> **Work to complete**: Look through the entries below and extract exactly the lines from the one containing "Where should I click to: Click the Right" through the one containing "You are a computer-use agent. This", ends included.

> **Dataset excerpts**:
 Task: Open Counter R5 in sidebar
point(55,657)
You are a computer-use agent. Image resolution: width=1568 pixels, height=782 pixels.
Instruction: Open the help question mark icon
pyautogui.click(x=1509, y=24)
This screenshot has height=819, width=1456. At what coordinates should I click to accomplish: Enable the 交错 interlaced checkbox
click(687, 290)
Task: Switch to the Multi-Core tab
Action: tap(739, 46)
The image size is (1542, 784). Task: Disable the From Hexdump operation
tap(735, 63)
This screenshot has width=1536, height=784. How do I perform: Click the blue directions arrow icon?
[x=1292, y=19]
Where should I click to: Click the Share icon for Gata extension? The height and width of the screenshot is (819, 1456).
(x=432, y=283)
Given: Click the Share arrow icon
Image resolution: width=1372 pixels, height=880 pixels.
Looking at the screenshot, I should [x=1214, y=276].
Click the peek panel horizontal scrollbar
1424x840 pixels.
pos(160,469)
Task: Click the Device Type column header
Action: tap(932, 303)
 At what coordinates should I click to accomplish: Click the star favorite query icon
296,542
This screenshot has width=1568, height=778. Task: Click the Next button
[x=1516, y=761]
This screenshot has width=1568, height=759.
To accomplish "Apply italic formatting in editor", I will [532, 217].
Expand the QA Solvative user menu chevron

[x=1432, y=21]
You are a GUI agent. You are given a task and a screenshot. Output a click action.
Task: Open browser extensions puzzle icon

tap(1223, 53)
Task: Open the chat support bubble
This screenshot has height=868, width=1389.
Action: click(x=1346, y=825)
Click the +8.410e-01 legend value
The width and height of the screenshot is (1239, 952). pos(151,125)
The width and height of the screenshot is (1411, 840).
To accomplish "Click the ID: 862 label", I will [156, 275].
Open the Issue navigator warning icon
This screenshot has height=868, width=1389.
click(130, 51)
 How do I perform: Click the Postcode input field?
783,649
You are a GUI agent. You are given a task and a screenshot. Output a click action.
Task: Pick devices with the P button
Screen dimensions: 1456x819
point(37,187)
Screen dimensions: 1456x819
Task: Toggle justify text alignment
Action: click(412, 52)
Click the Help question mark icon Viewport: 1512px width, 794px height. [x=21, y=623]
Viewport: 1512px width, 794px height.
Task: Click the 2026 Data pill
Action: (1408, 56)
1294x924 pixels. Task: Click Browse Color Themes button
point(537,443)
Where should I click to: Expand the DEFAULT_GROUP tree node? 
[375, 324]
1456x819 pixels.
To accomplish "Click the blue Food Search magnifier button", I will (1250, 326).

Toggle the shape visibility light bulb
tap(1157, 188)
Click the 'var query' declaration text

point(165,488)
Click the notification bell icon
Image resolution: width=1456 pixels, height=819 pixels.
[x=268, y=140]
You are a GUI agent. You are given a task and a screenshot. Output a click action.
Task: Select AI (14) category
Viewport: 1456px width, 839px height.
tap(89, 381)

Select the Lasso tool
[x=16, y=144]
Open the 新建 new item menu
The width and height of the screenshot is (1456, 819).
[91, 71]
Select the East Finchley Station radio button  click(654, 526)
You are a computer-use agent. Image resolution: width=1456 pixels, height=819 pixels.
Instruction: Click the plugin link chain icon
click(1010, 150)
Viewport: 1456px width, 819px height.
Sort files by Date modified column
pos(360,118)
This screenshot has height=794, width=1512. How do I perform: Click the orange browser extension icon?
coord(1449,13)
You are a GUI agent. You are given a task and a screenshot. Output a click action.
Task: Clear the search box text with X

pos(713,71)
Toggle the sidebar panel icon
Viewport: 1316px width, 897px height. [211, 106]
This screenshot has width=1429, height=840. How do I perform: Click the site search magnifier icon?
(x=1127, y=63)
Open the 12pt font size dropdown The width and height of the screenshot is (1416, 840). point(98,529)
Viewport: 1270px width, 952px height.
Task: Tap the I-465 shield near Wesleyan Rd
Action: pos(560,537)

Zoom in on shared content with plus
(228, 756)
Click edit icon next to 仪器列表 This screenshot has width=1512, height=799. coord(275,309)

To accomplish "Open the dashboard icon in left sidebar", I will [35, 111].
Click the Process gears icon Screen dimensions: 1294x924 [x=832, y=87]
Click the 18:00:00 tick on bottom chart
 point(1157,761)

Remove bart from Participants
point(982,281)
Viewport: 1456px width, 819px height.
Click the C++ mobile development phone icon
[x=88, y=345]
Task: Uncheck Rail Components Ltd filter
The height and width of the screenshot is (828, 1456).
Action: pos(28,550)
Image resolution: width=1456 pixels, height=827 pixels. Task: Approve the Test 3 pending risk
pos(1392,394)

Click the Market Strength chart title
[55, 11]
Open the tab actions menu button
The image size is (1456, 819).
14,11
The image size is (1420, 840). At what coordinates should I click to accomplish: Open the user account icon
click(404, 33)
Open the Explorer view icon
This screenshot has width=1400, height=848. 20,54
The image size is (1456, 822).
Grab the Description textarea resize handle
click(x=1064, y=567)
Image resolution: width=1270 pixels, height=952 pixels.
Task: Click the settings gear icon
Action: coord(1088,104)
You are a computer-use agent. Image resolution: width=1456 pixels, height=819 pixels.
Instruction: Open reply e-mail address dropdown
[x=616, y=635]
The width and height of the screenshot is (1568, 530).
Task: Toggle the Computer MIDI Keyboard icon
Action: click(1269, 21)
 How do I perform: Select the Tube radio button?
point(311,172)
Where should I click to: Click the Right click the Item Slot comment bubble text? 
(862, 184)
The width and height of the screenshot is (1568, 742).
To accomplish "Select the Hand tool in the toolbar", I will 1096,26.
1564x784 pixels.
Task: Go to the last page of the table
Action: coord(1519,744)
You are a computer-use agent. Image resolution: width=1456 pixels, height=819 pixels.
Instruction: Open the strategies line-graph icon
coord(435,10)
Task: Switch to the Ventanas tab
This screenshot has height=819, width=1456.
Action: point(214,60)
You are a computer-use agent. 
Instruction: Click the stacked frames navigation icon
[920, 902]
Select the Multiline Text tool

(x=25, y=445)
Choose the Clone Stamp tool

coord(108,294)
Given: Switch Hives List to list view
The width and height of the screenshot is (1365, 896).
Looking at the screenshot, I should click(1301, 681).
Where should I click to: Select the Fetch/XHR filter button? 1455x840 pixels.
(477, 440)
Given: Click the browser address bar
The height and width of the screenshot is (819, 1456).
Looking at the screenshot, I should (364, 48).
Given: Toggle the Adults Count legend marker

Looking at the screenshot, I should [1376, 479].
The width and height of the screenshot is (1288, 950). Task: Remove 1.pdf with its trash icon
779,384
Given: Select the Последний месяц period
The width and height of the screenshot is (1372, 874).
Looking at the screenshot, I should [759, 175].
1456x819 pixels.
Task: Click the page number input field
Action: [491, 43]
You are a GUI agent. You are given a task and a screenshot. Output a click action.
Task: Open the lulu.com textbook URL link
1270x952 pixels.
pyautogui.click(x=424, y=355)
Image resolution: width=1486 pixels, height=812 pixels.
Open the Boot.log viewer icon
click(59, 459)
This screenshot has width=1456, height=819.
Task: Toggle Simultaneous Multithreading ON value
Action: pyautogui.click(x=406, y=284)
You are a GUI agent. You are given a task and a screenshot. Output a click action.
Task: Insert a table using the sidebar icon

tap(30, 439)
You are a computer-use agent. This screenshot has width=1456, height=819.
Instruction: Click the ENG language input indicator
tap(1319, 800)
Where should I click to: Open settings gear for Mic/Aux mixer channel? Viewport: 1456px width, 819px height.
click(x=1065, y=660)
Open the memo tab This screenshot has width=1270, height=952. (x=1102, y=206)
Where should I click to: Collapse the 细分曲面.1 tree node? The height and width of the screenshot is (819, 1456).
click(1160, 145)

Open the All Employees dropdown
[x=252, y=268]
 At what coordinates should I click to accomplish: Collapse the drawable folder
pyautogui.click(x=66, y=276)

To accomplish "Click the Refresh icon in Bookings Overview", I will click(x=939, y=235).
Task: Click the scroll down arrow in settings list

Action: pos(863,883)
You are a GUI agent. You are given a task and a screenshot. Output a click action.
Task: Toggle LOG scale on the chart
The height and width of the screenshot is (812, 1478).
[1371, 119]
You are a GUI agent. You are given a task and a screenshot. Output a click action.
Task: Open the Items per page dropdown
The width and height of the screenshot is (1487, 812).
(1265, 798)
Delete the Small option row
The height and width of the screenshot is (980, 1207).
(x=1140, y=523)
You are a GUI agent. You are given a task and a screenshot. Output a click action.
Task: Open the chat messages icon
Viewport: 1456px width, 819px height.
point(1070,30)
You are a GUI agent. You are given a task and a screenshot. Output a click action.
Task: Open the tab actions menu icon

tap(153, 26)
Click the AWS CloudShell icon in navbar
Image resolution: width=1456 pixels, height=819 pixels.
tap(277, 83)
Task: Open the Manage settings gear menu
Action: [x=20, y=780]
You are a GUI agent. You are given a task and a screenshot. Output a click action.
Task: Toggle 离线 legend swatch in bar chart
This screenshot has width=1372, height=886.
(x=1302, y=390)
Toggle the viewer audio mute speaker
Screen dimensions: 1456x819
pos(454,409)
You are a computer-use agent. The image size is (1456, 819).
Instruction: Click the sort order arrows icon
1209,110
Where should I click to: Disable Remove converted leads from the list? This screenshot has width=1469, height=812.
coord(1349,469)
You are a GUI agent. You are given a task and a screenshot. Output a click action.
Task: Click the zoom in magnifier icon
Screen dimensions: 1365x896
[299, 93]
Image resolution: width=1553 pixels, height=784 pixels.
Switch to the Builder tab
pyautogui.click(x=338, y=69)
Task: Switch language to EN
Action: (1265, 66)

> **Answer to the problem**:
Where should I click to: Click the Right click the Item Slot comment bubble text? 
(862, 184)
The width and height of the screenshot is (1568, 742).
To accomplish "Select the Hand tool in the toolbar", I will 1096,26.
1564x784 pixels.
Task: Go to the last page of the table
Action: coord(1519,744)
You are a computer-use agent. Image resolution: width=1456 pixels, height=819 pixels.
Instruction: Open the strategies line-graph icon
coord(435,10)
Task: Switch to the Ventanas tab
This screenshot has height=819, width=1456.
Action: point(214,60)
You are a computer-use agent. 
Instruction: Click the stacked frames navigation icon
[920, 902]
Select the Multiline Text tool

(x=25, y=445)
Choose the Clone Stamp tool

coord(108,294)
Given: Switch Hives List to list view
The width and height of the screenshot is (1365, 896).
Looking at the screenshot, I should click(1301, 681).
Where should I click to: Select the Fetch/XHR filter button? 1455x840 pixels.
(477, 440)
Given: Click the browser address bar
The height and width of the screenshot is (819, 1456).
Looking at the screenshot, I should (364, 48).
Given: Toggle the Adults Count legend marker

Looking at the screenshot, I should [1376, 479].
The width and height of the screenshot is (1288, 950). Task: Remove 1.pdf with its trash icon
779,384
Given: Select the Последний месяц period
The width and height of the screenshot is (1372, 874).
Looking at the screenshot, I should [759, 175].
1456x819 pixels.
Task: Click the page number input field
Action: [491, 43]
You are a GUI agent. You are given a task and a screenshot. Output a click action.
Task: Open the lulu.com textbook URL link
1270x952 pixels.
pyautogui.click(x=424, y=355)
Image resolution: width=1486 pixels, height=812 pixels.
Open the Boot.log viewer icon
click(59, 459)
This screenshot has width=1456, height=819.
Task: Toggle Simultaneous Multithreading ON value
Action: pyautogui.click(x=406, y=284)
You are a GUI agent. You are given a task and a screenshot. Output a click action.
Task: Insert a table using the sidebar icon

tap(30, 439)
You are a computer-use agent. This screenshot has width=1456, height=819.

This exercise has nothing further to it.